The thermometer gives faculty and staff a quick way to see how everyday teaching and feedback moments are adding up. As WBAs are submitted, the display tracks progress toward completing EPAs and toward the team's 500-assessment goal. The aim is simple: make participation visible, build momentum, and remind clinical teachers that even a few minutes of feedback can contribute to resident learning.
WBAs are the moments when clinical work, coaching and assessment meet. In competency-based medical education, entrustable professional activities (EPAs) provide the framework for assessing the core tasks of a discipline, while workplace-based assessments capture observations and feedback from real clinical work. The team's focus is practical: encourage more staff to initiate assessments, make participation easier to remember and normalize timely feedback as part of clinical teaching.
The next PDSA cycle uses the thermometer as a shared prompt for action. It turns an education goal into something the whole department can see, discuss and support.
The display in the 3rd floor south atrium is designed to be easy to understand at a glance: each submitted assessment helps fill the thermometer and shows the department moving closer to its target.

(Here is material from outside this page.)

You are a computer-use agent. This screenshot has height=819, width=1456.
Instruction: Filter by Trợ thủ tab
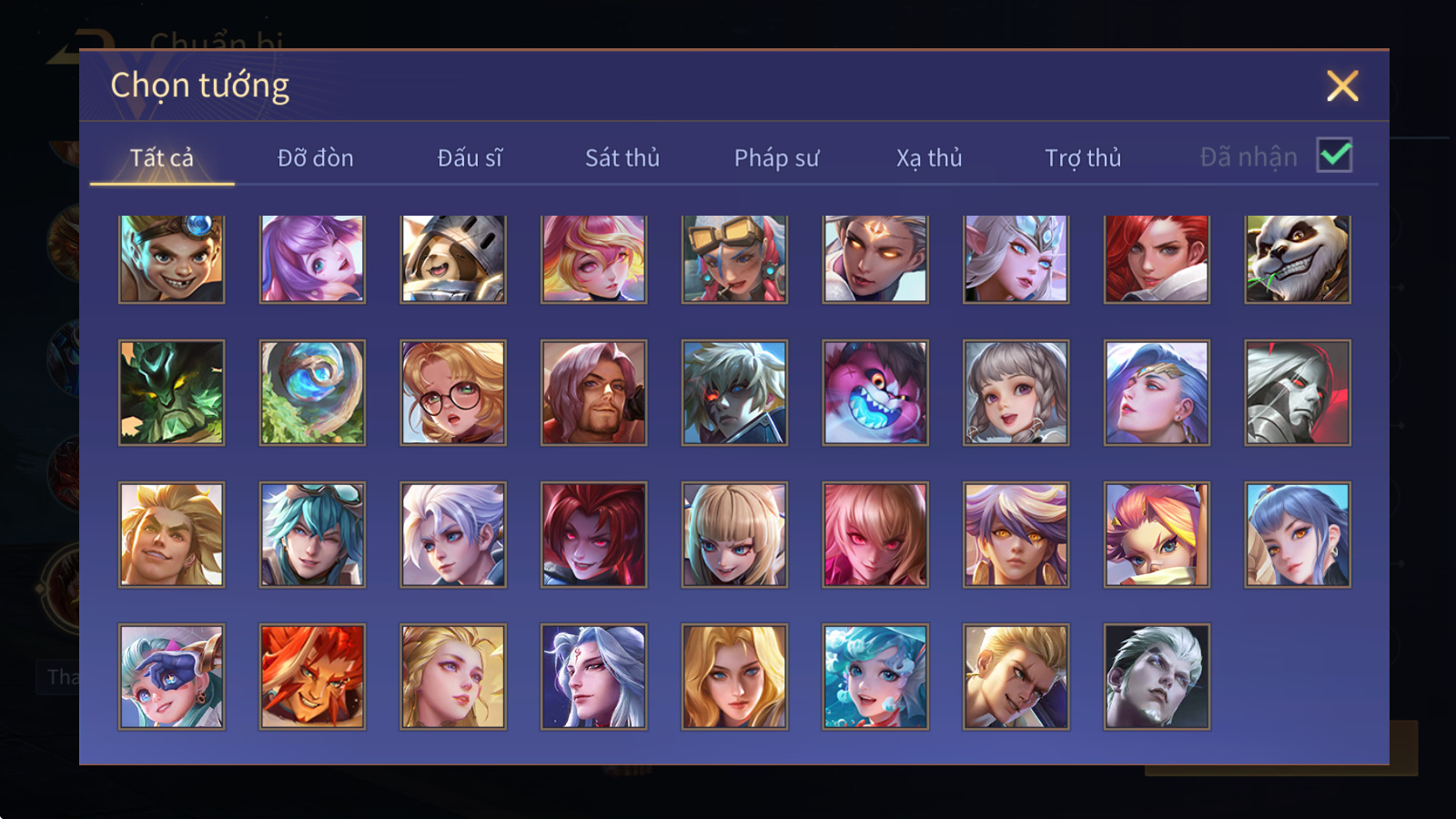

The project has national medical education support. CAME-ACEM lists Dr. Simone Lebeuf, University of Alberta, as the 2026 CAME Wooster Family Grant in Medical Education principal investigator for "Increasing Staff-Initiated Workplace Based Assessments for Pediatric Residents." That recognition underscores the broader relevance of the work: pediatric training programs need assessment systems that are meaningful, manageable and embedded in day-to-day care.
At its heart, the thermometer is less about the display than the practice behind it. Every submitted WBA represents a moment when a resident received concrete feedback, a teacher made learning visible and the program gained a clearer picture of developing competence. The goal of 500 assessments offers the department a simple rallying point, but the deeper aim is a stronger feedback culture for pediatric education.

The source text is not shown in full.